Under a phased rollout that will begin in less than ten days, drivers will be allowed to pay road toll and tunnel fees using Octopus or credit cards.
According to a document submitted on Tuesday to district councils, toll booths at eight tunnels and highways will begin to accept payments by Octopus card, Visa payWave, MasterCard Contactless and UnionPay QuickPass as new tap-to-pay systems will be installed.
The rollout will be done in stages over a year until July 2018.
Starting from July 23, Shing Mun Tunnels will be the first to allow drivers to use e-payments at toll booths, followed by Aberdeen tunnel at end-September and Cross-Harbour tunnel at end-October.
Lion Rock Tunnel, Tseung Kwan O Tunnel, Tsing Sha Highway, Lantau Link and Eastern Harbour Crossing will join later.
Currently drivers have to stop at a manual toll booth to pay in cash or with prepaid tickets when they use the tunnels and highways.
The new e-payment facilities will mean wider choice and convenience for drivers, and will also help them pass through the toll facilities faster.
The average time required for a vehicle to pass through a toll booth equipped with the ‘stop-and-go’ system is estimated to be only five seconds, compared to 10 seconds spent on a manual toll booth, according to the Transport Department.
While new e-payment facilities will be put in place, people can also continue to settle the charges with cash or prepaid tickets as they have been doing for many years.
Motorists have welcomed the new payment facilities, saying they were long overdue.
A motorcycle user told the Hong Kong Economic Journal that people like him are always troubled by toll booths, because it is hard for themn to hold onto the bike and pull coins out of the pocket to pay at the same time, especially when the weather is bad.

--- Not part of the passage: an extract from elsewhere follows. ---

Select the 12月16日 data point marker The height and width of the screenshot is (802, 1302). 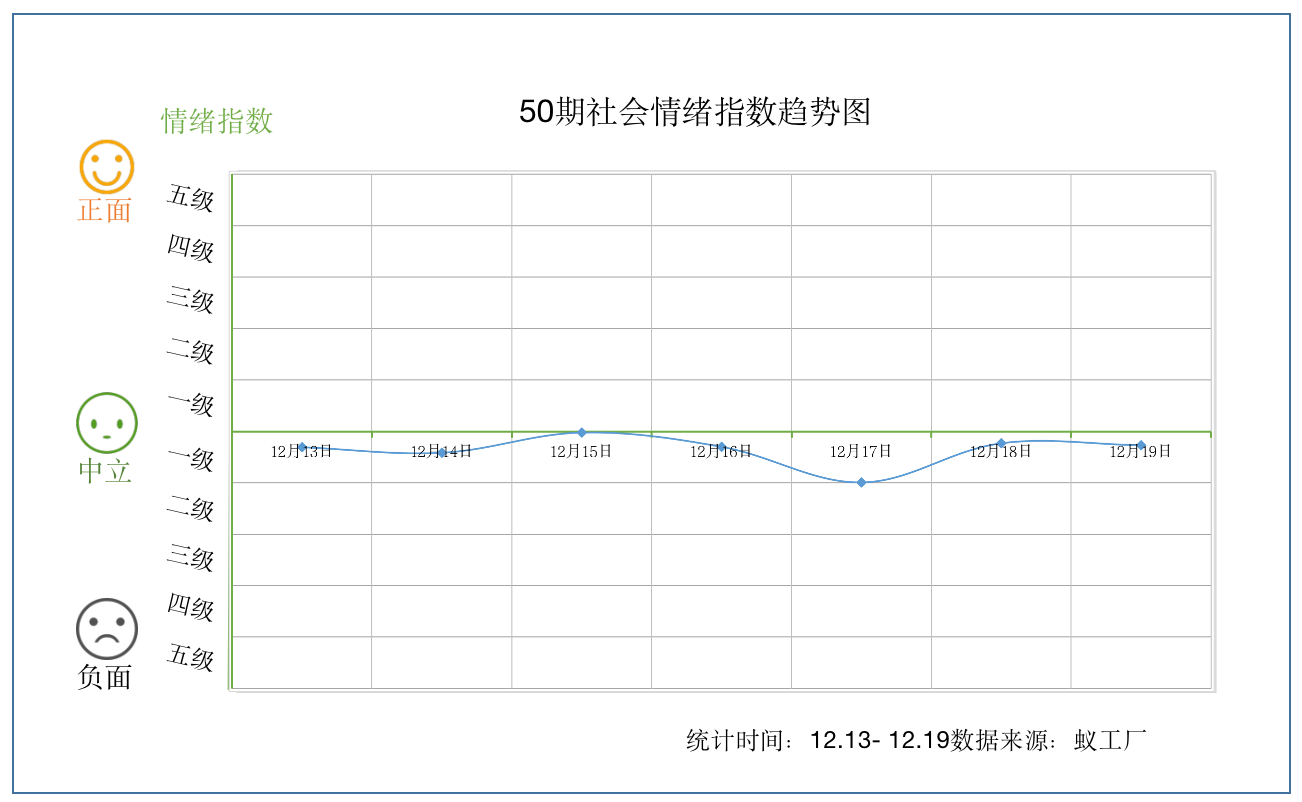click(x=721, y=446)
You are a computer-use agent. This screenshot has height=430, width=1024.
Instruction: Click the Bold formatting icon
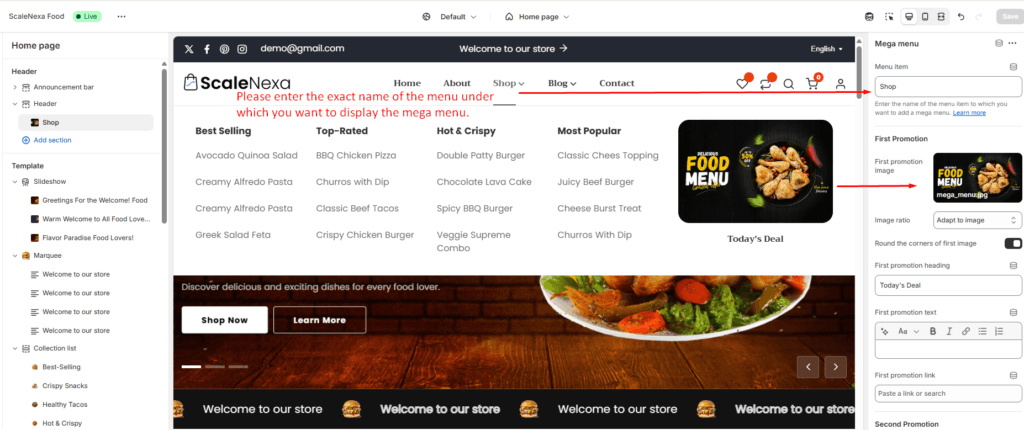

Asked why it took almost five years to launch the new system after the Legislative Council had approved more than HK$45 million for the initiative back in 2013, the Transport Department said there was much preparation work to do, including tender evaluation and tackling technical details.
Although it is better late than never, Hung Wing-tat, a senior member of the Hong Kong Society for Transportation Studies, complained that the government’s conservative mindset has caused Hong Kong to fall behind in improving its transportation system.
He pointed out that in Singapore drivers do not even have to stop as the city has an Electronic Road Pricing System.
In 2015, the Hong Kong government proposed to put sensors in cars so that they can be charged automatically when passing through toll roads.
However, the plan didn’t make progress as drivers raised strong objections citing risks to personal privacy.